Within a year of gaining control of United Spirits Ltd (USL), the world’s largest spirits maker Diageo Plc has made a move to remove local partner and erstwhile promoter of the firm Vijay Mallya from the board of the company. Diageo controlled board has asked Mallya to step down as chairman and as a director of the firm.
However, Mallya is not ready to give up so easily, a business he built over the past three decades. He said he will not resign from the board of USL, previously a crown jewel in his liquor empire.
The development is related to an ongoing investigation probing irregularities over financial transactions involving USL and other UB Group firms, controlled by Mallya.

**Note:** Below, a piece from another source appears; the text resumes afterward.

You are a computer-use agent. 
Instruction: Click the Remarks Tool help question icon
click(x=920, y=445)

Diageo had initiated a thorough investigation after completing a revised open offer to gain control of USL last July. It now owns 54.78 per cent stake in the firm while Mallya owns 4.09 per cent stake, partly through public listed holding firm United Breweries Holdings Ltd. Over half of UB Group’s stake is pledged with financial institutions. However, UB Group is still counted as a co-promoter of the firm.
The probe covers the company’s financial dealings with various UB Group companies including a loan of Rs 1,300 crore to United Breweries Holdings, which may have been further lent to Kingfisher Airlines, a defunct aviation venture of UB Group.

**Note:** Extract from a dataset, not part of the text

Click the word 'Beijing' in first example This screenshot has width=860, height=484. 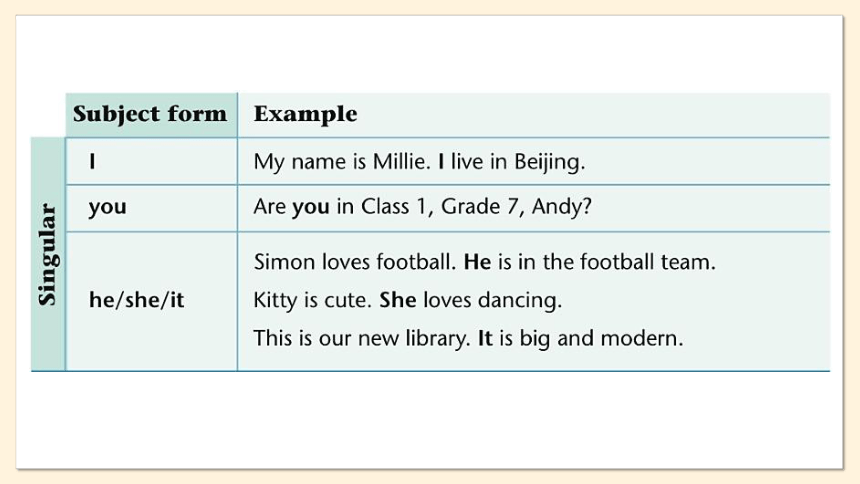tap(549, 162)
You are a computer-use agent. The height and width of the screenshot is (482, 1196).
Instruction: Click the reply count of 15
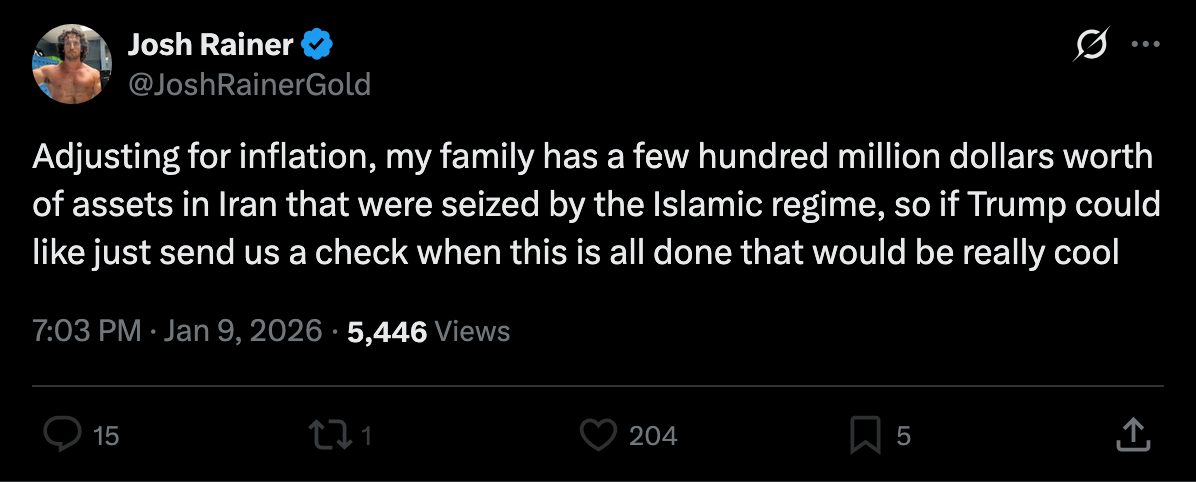coord(106,436)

USL was forced to make a provision of Rs 330 crore for FY14 on this eight-year loan.
The ongoing investigation also covers a loan of Rs 600 crore to various business associates of USL, including third-party bottlers.
Mallya said the decision of the USL board to force him to step down at a meeting on Saturday, April 25, is based entirely on a report of auditing services firm Pricewaterhouse Coopers (PwC).

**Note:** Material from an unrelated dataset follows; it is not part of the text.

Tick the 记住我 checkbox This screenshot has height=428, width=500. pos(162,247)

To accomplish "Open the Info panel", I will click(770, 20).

“The PwC Report essentially deals with past transactions entered into by USL between 2010 to 2012 which have been duly reflected in the audited accounts of USL without qualification and in full compliance of law at the relevant time, and duly approved by the then directors of USL and its shareholders,” Mallya said.
He said PwC made no effort to contact the then USL board members or auditors to verify the position and seek clarity. In addition, the current board of USL consists of directors appointed by Diageo and who have absolutely no knowledge of the past, the statement added.
“Prior to acquiring control of USL, Diageo conducted an extensive due diligence exercise at USL over 4 months in the course of which details of all transactions were disclosed to them. It is, therefore, surprising that such prior period matters have become the basis for actions today,” Mallya said.
He claimed the PwC report is based on half truths and twisted facts against the previous management he would contest the claims.
“The inferences and allegations are unjustified and false and we were deprived of the opportunity to place correct and complete facts before the new board of USL,” he said.
He signed off saying that he does not intend to resign as a director of USL and shall pursue the contractual obligations with Diageo.
Email queries to PwC and Diageo during the weekend did not elicit a response.
This comes within two days of Diageo controlled USL announcing the exit of its CFO, board member and long timer with UB Group, P A Murali.